Gender equality: why do we always measure in cash?
In the first half of a two-part article, George Eckton looks at the way we measure gender equality, and calls for a longer term, more qualitative approach.
A year ago today, the Scottish Government launched Scotland’s Economic Strategy, with its focus on inclusive growth and the economic benefits of making economies more equitable. This is a laudable objective, particularly in terms of gender equality, to take a long-term view of transforming the economy towards more a equitable and equal society.
But I think we need to ask ourselves whether we should let economists be the driver for delivery of gender equality via economic development strategies and if, as we approach International Women’s Day and on every day of the year, the issue of gender equality should first and foremost be about human rights, not the price or cost of something.
Aside from wondering whether “inclusive growth” was a paradox in itself or neo-classical economics seeking a set of “protectionist” new clothes, I wondered to myself why the OECD, various think tanks and all their governmental followers seem to “objectify” gender equality into economic or monetary terms. The focus is always on the benefit to economic performance, and even when we mention gender inequality, violence or abuse in an economic context, it’s in terms that are monetarised. I’ve been guilty in the past of quoting money rather than rights.
The European Commission has previously estimated the cost of violence against women within the European Union to be €228 billion in 2011, 1.8% of EU Gross Domestic Product, of which €45 billion a year equates to costs to public and state services and €24 billion of loss economic product. Estimates in the UK suggest that we have costs of up to £40 billion a year through the impact on gender inequality and all forms of violence against women.
The European Union report on Eliminating Gender Stereotypes in December 2012 highlighted the need to reconsider the significant impact negative gender stereotypes can have on young women’s confidence and self-esteem, particularly on teenagers, resulting in a restriction of their aspirations, choices and possibilities for future career possibilities. It concluded by observing that it should not be forgotten that gender equality is a fundamental human right and has impacts that go beyond monetary calculations of impact into the social and environmental well-being of society, communities and individuals.
The economic impacts are important figures, no question. But for me you can’t put a price on the “economic” necessity of gender equality. Commodifying those suffering inequality as the primary spur to action is the wrong place to start; rather, we should be talking about the denial of a basic right.
I’m not arguing that we shouldn’t have economic indicators for gender equality in Scotland – such as the continuing inequity of the gender pay gap. I just think we need to make sure that it’s the human right that’s driving the agenda, not the financial benefit; that the economics is a welcome consequence of doing the right thing, not the primary driving force for any strategy or action in Scotland.
Economies and their economic structures, the societal norms they have perpetuated, are the source of much of the structural inequity and inequality, and whilst we should be looking to change them we should be looking for a framework of measurement that doesn’t play by their rules.

**Source material**
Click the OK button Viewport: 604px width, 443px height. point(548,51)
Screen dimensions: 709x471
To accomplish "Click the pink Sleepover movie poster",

**Given task**
Set down the passage of the gender equality article from "I’m not arguing" to "action in Scotland.", copying it word for word.

**The solution**
I’m not arguing that we shouldn’t have economic indicators for gender equality in Scotland – such as the continuing inequity of the gender pay gap. I just think we need to make sure that it’s the human right that’s driving the agenda, not the financial benefit; that the economics is a welcome consequence of doing the right thing, not the primary driving force for any strategy or action in Scotland.